Las redes sociales son una herramienta extraordinaria.
Permiten aprender, descubrir servicios, analizar mercados, conocer tendencias y acceder a información que antes era difícil de encontrar.
Pero también tienen un problema evidente:
la velocidad y el impacto pesan más que el rigor.
Y en materia inmobiliaria, esto no es una cuestión menor.
En las últimas semanas me he encontrado afirmaciones como estas:
- Que el pacto de arras que se utiliza “normalmente” en los contratos privados es el de arras confirmatorias.
- Que la subida de la renta del alquiler la decide el inquilino.
- Que si existe un contrato verbal de arrendamiento y se deja de pagar la renta, el alquiler desaparece y se convierte en precario.
- Que en la venta de una vivienda a través de inmobiliaria nunca puede cobrarse comisión al comprador.
Todas estas afirmaciones son, como mínimo, imprecisas. Y en algunos casos, directamente incorrectas.
El problema no es la opinión. Es la simplificación
El Derecho Inmobiliario no funciona a base de frases contundentes de 20 segundos.
Funciona a base de:
- Análisis del contrato concreto.
- Interpretación jurisprudencial.
- Normativa aplicable según la fecha y el territorio.
- Circunstancias específicas de cada operación.
Reducir cuestiones complejas a titulares llamativos genera desinformación y, lo que es peor, decisiones mal tomadas.
Cuando el error se convierte en conflicto
El problema no es que alguien publique contenido simplificado.
El problema es que:
- Un propietario toma decisiones contractuales basándose en un vídeo de 60 segundos.
- Un comprador firma unas arras sin entender qué tipo está pactando.
- Un arrendador cree que no puede actualizar la renta.

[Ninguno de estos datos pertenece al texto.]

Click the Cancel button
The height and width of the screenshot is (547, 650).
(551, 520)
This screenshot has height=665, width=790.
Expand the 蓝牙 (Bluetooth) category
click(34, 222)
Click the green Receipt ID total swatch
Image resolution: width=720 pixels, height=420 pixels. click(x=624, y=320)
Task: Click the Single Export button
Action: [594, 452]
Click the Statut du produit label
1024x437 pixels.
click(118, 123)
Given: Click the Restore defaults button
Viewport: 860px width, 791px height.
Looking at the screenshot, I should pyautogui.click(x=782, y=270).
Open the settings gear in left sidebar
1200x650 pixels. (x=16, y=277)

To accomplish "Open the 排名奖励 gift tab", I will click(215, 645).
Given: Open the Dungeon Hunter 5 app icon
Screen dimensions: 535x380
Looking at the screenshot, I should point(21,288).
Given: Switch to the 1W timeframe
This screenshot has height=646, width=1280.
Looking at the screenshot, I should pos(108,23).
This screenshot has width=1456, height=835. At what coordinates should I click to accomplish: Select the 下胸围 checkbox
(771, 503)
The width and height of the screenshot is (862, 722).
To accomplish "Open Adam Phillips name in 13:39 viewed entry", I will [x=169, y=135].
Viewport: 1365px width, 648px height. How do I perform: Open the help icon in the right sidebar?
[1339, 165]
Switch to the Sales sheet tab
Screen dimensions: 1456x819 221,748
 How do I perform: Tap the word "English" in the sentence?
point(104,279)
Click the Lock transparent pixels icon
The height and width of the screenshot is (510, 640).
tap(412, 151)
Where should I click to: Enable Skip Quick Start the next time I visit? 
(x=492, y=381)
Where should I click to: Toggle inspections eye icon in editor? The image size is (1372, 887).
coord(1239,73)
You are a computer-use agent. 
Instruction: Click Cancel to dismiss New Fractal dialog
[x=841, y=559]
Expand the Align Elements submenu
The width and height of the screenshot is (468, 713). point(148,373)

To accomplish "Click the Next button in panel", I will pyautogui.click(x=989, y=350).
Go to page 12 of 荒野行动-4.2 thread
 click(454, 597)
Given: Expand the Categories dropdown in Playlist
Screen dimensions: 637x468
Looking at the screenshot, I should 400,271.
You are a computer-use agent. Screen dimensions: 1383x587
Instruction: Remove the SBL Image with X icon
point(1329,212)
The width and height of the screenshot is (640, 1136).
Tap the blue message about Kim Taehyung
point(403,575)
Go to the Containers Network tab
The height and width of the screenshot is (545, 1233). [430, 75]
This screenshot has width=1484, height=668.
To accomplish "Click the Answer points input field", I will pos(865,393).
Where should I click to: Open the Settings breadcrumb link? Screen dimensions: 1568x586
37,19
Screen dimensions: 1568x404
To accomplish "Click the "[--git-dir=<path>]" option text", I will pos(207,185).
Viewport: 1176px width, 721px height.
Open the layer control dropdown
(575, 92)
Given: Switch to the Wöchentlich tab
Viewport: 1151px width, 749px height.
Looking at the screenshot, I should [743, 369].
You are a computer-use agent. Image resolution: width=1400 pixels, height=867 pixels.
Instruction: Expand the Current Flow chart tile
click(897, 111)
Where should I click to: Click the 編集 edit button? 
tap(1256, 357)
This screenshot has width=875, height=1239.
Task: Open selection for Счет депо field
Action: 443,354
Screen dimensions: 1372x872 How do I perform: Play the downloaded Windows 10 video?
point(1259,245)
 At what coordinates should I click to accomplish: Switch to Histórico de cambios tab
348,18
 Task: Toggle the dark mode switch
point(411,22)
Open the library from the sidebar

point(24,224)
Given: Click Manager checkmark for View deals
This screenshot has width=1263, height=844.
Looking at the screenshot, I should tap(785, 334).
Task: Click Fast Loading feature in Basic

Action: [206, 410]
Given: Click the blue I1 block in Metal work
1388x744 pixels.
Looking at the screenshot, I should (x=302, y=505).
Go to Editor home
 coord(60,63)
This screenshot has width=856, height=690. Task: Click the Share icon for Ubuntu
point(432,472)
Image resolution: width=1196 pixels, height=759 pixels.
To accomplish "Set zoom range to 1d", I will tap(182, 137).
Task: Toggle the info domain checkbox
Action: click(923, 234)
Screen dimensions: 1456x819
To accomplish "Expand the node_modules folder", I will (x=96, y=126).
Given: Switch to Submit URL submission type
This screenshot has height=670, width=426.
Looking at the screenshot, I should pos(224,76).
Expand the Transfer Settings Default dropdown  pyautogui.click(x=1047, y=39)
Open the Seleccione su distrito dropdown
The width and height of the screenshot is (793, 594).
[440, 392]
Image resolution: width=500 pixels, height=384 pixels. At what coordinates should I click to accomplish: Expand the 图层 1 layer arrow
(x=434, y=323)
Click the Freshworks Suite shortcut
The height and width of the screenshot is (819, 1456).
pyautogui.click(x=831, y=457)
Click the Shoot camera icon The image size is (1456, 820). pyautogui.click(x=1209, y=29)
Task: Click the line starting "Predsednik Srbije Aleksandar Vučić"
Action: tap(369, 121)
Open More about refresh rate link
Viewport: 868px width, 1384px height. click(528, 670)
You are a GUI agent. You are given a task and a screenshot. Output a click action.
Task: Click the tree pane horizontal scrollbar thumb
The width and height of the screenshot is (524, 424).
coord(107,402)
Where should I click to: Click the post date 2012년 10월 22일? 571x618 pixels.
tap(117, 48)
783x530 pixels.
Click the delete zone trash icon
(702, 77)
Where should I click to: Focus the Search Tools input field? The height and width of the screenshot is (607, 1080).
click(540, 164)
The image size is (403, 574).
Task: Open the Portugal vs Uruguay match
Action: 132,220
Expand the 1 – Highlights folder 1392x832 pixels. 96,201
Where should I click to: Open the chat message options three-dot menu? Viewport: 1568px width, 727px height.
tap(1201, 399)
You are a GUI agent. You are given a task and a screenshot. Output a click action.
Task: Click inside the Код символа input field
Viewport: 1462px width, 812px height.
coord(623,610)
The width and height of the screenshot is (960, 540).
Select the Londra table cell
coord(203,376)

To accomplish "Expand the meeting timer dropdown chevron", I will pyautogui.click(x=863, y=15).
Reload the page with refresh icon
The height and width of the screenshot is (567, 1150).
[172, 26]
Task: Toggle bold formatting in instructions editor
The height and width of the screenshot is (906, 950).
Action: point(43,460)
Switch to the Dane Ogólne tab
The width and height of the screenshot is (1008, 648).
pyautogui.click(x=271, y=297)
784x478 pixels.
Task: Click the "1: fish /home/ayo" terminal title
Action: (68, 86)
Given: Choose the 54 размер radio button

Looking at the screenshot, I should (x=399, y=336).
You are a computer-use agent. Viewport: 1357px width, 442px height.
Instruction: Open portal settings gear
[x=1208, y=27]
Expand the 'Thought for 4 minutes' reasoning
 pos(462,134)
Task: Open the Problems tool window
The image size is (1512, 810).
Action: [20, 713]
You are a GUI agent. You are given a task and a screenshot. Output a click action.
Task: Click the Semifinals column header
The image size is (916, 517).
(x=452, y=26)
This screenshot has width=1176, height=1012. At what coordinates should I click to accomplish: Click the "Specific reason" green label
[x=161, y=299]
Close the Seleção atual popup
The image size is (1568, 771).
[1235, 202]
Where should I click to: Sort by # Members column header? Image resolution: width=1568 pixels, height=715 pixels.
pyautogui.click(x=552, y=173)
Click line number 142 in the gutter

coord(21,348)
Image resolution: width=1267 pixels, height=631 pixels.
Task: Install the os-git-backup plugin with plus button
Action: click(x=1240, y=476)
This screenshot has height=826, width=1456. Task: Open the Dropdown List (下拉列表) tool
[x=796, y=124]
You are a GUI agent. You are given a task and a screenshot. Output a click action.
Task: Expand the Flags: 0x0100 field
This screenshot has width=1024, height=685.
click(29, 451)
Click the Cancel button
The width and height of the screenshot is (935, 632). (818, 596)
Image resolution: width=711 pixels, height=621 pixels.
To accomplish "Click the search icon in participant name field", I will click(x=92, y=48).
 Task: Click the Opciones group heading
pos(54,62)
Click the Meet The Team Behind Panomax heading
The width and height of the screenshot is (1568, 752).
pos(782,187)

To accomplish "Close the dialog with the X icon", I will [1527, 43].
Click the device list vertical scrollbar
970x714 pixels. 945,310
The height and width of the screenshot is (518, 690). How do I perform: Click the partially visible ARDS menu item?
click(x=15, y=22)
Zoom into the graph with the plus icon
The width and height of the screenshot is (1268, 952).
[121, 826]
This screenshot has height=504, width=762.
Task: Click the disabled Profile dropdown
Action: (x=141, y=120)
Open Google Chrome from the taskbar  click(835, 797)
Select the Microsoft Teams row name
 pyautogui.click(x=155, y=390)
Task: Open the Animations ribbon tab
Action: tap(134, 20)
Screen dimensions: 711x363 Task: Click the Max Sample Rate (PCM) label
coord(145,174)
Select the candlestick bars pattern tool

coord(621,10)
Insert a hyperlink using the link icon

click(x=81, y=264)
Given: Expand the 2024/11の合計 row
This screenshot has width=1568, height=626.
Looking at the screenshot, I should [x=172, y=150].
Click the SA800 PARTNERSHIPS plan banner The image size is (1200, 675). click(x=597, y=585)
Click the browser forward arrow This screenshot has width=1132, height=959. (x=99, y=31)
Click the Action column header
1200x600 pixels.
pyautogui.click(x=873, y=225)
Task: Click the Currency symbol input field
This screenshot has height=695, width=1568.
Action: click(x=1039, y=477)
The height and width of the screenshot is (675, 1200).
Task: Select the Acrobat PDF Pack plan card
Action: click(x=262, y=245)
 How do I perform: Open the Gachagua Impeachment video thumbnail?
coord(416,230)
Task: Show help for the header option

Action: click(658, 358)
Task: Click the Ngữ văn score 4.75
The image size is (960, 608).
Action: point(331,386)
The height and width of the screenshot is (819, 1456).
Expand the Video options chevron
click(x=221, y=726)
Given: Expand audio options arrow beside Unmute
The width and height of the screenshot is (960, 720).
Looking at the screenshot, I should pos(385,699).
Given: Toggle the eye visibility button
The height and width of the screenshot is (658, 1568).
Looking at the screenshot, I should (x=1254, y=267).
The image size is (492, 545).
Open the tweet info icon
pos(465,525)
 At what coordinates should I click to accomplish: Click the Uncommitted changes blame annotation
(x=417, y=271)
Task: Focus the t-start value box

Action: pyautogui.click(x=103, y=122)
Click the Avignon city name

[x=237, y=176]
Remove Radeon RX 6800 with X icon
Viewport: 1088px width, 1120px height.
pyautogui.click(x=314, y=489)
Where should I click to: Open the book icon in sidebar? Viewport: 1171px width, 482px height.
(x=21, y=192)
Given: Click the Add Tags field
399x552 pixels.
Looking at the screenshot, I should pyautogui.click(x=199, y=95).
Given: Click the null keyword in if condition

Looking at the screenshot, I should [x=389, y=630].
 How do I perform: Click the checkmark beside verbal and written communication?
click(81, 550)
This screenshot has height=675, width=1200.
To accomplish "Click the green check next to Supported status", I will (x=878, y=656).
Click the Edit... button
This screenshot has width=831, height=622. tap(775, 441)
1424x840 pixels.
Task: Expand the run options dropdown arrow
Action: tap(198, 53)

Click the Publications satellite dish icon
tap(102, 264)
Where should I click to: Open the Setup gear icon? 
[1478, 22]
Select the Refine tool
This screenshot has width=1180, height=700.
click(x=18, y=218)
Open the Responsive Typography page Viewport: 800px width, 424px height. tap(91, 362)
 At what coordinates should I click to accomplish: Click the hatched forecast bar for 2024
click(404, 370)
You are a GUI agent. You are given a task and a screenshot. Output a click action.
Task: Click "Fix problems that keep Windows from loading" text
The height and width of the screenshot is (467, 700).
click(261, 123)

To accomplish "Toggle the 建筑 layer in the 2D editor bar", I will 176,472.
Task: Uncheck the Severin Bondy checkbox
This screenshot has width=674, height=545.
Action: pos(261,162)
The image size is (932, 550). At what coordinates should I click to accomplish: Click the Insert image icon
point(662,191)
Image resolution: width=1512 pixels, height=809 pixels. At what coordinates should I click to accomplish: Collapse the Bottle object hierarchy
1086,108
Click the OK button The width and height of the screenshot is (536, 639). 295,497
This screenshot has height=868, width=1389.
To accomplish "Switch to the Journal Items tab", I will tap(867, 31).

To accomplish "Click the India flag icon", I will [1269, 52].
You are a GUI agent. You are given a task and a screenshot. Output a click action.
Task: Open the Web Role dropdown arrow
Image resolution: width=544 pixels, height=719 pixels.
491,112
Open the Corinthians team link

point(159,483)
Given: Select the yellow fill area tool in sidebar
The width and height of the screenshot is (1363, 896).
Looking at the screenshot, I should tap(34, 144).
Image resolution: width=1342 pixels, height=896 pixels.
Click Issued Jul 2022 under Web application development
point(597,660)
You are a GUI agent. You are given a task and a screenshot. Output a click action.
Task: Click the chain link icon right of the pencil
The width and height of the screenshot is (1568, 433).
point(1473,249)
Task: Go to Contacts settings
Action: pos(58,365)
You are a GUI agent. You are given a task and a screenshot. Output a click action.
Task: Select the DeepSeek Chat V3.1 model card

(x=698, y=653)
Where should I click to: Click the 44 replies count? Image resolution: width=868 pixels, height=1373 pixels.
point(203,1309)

- Un inquilino piensa que dejar de pagar extingue el contrato.
Y entonces llega el conflicto.
Y el conflicto siempre es más caro que el asesoramiento previo.
Vivienda: demasiados intereses en juego para improvisar
La vivienda no es un tema menor:
- Es patrimonio.
- Es inversión.
- Es estabilidad familiar.
- Es riesgo económico.
Merece análisis, no titulares.
La búsqueda de “likes” no puede sustituir a la responsabilidad jurídica.
Conclusión
Informarse está bien.
Pero decidir sin asesoramiento, no.
En materia inmobiliaria, las medias verdades generan problemas completos.